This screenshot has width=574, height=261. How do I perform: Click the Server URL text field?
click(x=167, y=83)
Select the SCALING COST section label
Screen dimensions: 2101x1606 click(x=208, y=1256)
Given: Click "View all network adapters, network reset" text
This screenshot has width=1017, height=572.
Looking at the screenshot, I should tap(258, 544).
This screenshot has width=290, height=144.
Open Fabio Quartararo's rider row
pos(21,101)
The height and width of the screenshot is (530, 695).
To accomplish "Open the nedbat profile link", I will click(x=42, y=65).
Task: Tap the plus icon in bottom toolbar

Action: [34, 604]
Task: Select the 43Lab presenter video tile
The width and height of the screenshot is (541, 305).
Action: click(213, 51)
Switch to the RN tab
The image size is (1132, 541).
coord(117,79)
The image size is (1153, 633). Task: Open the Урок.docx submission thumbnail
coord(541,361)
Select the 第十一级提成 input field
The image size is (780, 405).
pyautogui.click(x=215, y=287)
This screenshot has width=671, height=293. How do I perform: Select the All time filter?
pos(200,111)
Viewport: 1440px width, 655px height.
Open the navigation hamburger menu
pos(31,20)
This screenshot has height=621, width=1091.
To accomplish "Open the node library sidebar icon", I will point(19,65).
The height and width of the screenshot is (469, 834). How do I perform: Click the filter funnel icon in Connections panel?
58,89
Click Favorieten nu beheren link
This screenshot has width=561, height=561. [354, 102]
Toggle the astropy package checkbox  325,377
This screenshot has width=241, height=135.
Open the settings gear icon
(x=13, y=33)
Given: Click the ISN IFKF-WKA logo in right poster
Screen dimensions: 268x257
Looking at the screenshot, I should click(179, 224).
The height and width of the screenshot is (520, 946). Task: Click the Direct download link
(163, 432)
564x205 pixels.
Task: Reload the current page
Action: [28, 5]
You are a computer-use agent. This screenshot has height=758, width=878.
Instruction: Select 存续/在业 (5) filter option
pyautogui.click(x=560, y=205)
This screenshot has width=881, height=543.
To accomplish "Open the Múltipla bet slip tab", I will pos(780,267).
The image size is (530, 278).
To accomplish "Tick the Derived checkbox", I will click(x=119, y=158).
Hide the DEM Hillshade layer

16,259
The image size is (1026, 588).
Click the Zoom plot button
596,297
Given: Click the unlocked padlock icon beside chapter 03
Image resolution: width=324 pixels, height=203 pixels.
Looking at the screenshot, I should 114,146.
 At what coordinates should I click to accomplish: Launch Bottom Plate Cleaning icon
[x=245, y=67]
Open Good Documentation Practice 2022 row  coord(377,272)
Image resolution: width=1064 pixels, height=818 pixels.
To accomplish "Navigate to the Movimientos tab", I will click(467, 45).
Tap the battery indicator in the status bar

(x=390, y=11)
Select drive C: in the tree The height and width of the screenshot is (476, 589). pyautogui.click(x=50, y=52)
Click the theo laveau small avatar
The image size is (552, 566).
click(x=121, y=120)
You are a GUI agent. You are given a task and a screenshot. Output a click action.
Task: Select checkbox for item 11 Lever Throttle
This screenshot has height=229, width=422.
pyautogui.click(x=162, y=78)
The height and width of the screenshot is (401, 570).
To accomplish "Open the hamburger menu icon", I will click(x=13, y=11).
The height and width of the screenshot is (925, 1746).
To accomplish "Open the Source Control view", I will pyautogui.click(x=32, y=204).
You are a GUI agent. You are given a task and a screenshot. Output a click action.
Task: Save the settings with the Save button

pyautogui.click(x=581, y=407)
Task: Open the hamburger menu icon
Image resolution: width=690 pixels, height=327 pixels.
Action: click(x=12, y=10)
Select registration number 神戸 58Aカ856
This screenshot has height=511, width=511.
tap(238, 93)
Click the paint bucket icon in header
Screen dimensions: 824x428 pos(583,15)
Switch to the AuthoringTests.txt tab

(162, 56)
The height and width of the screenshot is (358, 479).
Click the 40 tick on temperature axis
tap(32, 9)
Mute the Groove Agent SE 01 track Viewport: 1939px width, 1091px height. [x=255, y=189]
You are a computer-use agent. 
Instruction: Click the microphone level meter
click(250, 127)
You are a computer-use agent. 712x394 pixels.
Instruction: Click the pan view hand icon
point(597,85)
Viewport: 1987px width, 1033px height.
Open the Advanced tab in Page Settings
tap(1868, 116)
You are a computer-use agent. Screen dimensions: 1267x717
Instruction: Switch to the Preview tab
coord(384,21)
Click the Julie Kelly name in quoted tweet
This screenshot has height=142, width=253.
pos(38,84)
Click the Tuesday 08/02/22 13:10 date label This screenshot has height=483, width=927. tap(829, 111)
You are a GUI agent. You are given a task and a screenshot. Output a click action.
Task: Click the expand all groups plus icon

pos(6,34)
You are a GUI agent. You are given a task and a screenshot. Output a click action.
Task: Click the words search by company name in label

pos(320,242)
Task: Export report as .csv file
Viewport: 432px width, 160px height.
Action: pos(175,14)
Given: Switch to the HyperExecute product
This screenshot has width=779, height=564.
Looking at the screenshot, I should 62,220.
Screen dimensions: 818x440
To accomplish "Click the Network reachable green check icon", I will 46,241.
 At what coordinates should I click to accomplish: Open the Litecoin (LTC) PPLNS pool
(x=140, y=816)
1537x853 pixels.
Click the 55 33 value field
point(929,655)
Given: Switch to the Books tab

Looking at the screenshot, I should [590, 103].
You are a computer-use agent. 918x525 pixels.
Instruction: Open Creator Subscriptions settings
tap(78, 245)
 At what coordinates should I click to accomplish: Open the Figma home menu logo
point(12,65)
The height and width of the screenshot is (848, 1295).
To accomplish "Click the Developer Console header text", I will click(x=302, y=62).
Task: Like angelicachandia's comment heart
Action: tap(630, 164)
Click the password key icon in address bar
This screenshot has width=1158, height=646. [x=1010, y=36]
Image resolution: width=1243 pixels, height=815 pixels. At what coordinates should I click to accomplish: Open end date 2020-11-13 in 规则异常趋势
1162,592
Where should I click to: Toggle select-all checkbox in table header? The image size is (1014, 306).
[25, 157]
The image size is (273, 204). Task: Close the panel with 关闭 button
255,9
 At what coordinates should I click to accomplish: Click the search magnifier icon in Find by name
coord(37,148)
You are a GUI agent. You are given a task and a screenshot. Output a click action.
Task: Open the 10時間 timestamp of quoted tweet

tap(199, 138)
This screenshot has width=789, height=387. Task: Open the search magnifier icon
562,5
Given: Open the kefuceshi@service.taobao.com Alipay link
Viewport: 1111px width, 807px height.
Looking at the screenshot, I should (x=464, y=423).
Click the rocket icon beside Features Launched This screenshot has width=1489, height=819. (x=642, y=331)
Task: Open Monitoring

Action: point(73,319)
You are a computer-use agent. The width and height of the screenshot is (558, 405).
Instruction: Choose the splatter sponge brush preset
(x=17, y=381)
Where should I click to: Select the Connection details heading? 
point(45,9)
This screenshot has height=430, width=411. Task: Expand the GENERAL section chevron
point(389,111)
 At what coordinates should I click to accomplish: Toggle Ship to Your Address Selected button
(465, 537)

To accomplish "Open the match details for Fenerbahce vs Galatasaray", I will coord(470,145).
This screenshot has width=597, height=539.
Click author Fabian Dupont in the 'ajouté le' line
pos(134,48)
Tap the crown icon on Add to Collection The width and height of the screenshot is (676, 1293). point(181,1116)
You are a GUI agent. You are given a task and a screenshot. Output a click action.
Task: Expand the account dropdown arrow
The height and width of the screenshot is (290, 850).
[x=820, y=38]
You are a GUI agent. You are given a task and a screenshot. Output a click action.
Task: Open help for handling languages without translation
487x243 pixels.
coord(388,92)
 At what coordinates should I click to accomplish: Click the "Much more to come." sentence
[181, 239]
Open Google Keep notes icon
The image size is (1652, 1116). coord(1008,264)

• _WHAT IS ASKED_:
Please pick out every line in the records above that contains the word "magnifier" and copy each one.

• _TASK SOLUTION_:
 At what coordinates should I click to accomplish: Click the search magnifier icon in Find by name
This screenshot has width=789, height=387. Task: Open the search magnifier icon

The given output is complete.